(imagem reprodução video)
Os ministros do Supremo Tribunal Federal André Mendonça e Luiz Fux, do STF, usaram uma tática já bem conhecida da extrema direita atualmente e que foi tratada neste artigo aqui sobre o paradoxo da extrema direita.
O ministro Luiz Fux falou na sessão de terça-feira (15) sobre decisão do ministro André Mendonça de afastar o diretor-geral da Polícia Federal (PF), Andrei Rodrigues, depois submetida à Segunda Turma. “Tem que ter responsabilidade judicial. Não se pode admitir que fique um órgão agindo contra o Supremo Tribunal Federal. Peitando ministro do STF”, disse Fux. Em concordância com o colega, o ministro André Mendonça, que falava fora do microfone, afirmou: “Temos hoje uma PF paralela”.
A tática de Fux e Mendonça é igualar situações totalmente desiguais para confundir e se defender das transações e ligações com o banqueiro Daniel Vorcaro e com o processo eleitoral. Eles usaram PF Paralela para contrapor com a ABIN Paralela que havia no governo Bolsonaro. E que realmente havia, teve investigação, e julgamento. Inclusive uma ABIN Paralela com arapongagem e uso de equipamentos israelenses para monitorar adversários. .
Veja com funciona a prática do paradoxo da extrema direita. André Mendonça é o sujeito que ocupou a pasta da Justiça no governo Bolsonaro. Na época, fez uma ação sigilosa que monitorou quase 600 servidores públicos defensores da democracia e identificados como antifascistas. O escândalo, condenado por entidade nacionais e internacionais, foi alvo do próprio STF, que aprovou medida cautelar para que o governo suspendesse qualquer ato de vigilância a pessoas identificadas como antifascistas ou que atentem contra direitos políticos, de expressão, reunião e associação, conforme prevê a legislação brasileira.
Mendonça ainda como ministro da justiça, acionou a Polícia Federal para investigar opositores do presidente Jair Bolsonaro com base na Lei de Segurança Nacional (LSN), resquício da Ditadura Militar. Um dos alvos foi o financiador de uma série de outdoors em Palmas (TO) com críticas a Jair Bolsonaro, especialmente no combate à covid-19. Um dos materiais trazia os dizeres “cabra à toa, não vale um pequi roído, Palmas quer impeachment já”. A conduta de Mendonça no caso também é alvo de quatro ações no STF. É esse ministro que fala em ‘PF Paralela’
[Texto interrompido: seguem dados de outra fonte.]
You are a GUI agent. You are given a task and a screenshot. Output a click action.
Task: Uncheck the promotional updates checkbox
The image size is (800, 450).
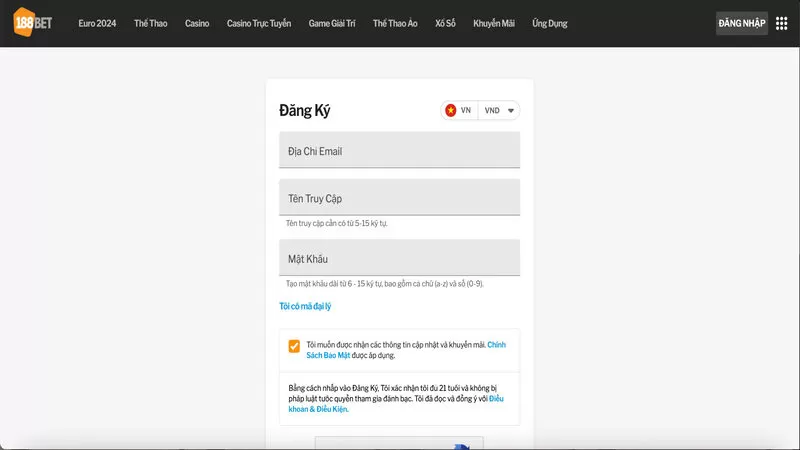pyautogui.click(x=294, y=347)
A Abin paralela do governo Bolsonarista foi um esquema criminoso de espionagem e monitoramento ilegal operado dentro da Agência Brasileira de Inteligência (Abin) durante o governo de Jair Bolsonaro (2019-2022). Um grupo dentro da Agência Brasileira de Inteligência utilizou a ferramenta de geolocalização First Mile para rastrear a localização de celulares sem autorização judicial. Autoridades, ministros do STF, parlamentares (de oposição e base aliada), jornalistas e até mesmo aliados políticos foram vigiados. A Polícia Federal concluiu as investigações apontando o ex-presidente Jair Bolsonaro como o principal destinatário das ações clandestinas e chefe da organização criminosa.
O paradoxo da extrema direita não está calcado apenas na arma da mentira e todo tipo de mentira pura e simples, já explicado em texto sobre agnotologia. É usar a mentira para ir além. O paradoxo serve para confundir a população, anular a racionalidade e a diferença entres os grupos políticos, de forma que o eleitor seja incapaz de distinguir entre o corrupto e o não corrupto, entre o autocrata e o democrata, entre o que governa para os super-ricos e o que governa para a classe média e para os pobres. O paradoxo da extrema direita é o que Mendonça fez, acusar o outro de suas próprias ações ilegais.